The further you progress in these three planetary features, the more advanced facilities you unlock. These are more efficient and provide new gameplay features. New buildings and equipment can additionally be unlocked by researching microchips on your base’s computer. Chips are most commonly found in space shuttle wrecks scattered around the world.
Satisfying Progress
At the start of the game, you will feel very restricted by the amount of oxygen your suit can hold. You have to keep trips short, bring lots of oxygen capsules in your backpack, or build simple base structures underway to keep you from passing out. But the more you progress your planet’s atmospheric levels and your own equipment, the longer you can stay outside.
The evolution and the part we players take in it feel extremely satisfying to watch and motivating to keep you playing.
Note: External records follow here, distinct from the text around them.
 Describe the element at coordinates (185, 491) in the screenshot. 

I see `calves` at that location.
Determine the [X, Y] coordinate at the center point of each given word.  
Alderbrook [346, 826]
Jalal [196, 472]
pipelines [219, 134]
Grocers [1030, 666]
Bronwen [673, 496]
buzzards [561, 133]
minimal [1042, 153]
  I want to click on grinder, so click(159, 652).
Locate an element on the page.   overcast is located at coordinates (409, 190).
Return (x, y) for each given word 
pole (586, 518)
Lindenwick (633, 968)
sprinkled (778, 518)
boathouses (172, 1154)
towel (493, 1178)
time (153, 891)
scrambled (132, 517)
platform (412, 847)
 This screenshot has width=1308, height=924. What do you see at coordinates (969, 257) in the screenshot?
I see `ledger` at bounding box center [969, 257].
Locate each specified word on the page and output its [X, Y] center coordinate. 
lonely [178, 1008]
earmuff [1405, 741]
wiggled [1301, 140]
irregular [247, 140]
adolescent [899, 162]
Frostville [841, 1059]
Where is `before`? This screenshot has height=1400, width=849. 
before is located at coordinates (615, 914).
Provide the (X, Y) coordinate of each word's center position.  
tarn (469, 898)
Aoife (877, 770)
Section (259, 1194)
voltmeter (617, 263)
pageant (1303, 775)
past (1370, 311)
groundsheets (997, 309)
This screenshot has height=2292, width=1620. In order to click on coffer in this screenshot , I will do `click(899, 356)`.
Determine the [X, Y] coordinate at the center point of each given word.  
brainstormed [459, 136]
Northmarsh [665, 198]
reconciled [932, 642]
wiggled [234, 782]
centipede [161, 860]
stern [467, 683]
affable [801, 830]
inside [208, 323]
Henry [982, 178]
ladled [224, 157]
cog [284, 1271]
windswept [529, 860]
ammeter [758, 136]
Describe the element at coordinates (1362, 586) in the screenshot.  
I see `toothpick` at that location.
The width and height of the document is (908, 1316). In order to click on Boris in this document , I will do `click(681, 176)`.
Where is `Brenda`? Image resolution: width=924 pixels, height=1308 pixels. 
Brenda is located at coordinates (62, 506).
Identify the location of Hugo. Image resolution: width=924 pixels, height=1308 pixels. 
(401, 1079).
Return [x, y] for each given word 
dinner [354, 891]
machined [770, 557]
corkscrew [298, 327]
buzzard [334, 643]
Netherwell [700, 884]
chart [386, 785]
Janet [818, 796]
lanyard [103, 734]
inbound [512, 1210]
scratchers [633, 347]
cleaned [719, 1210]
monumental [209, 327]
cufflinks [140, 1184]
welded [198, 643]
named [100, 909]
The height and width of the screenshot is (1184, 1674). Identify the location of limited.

Seldomly any terraforming felt as rewarding as looking back at minute-1-screenshots while watching the lake water slowly coming back or while standing amidst flower fields that are buzzing with bees and butterflies.
Bring back lifeforms
One of the goals will be completely restoring the atmosphere and repopulating it with plants, insects, and mammals. Another will be exploring every inch of the planet, uncovering riddles and environmental storytelling as well as diary entries and relics that tell you about this planet’s past and its inhabitants fate.
You find yourself in an open-world with parts that are handcrafted and parts that are procedurally generated to mix things up. In a more progressed game, you also unlock the Portal Generator, which acts as a type of expedition for your group. These special zones harbor rare quartz minerals and crates filled with more valuable loot than those on the overworld.
Manage, Optimize and Advance
Managing your growing space station is a challenge of its own, yet we found it to be entertaining. The further you progress, the more items you will need to gather, store, and process. Part of this can be automated, which in turn is best done with the right setup and placement of storage containers and processing units. A challenging aspect for some players might be finding a way to organize everything and not lose overview.
The technology trees that grant you new buildings, tools, and machines might look impossible when just starting out. But as said before, the further you advance, the better and more efficient the machines that produce heat, oxygen, and pressure get. So by the time one heat advancement in the tech tree requires a number of 1 million, you will have the machinery to reach this goal in under 30 minutes (or even way, way less). Unlocking a new building, tool, or machine and their related recipes and mechanics is exciting and regularly gives your crew a sense of challenge and progression. Some of the advancements your character can unlock feel like a game changer, especially the jetpack.
Although we still hope for an upgrade to a "real" jetpack. As it stands now, your flight height is calculated above ground level, which means that if you jump over a ledge, you will find yourself in the depths of the divide - what a letdown!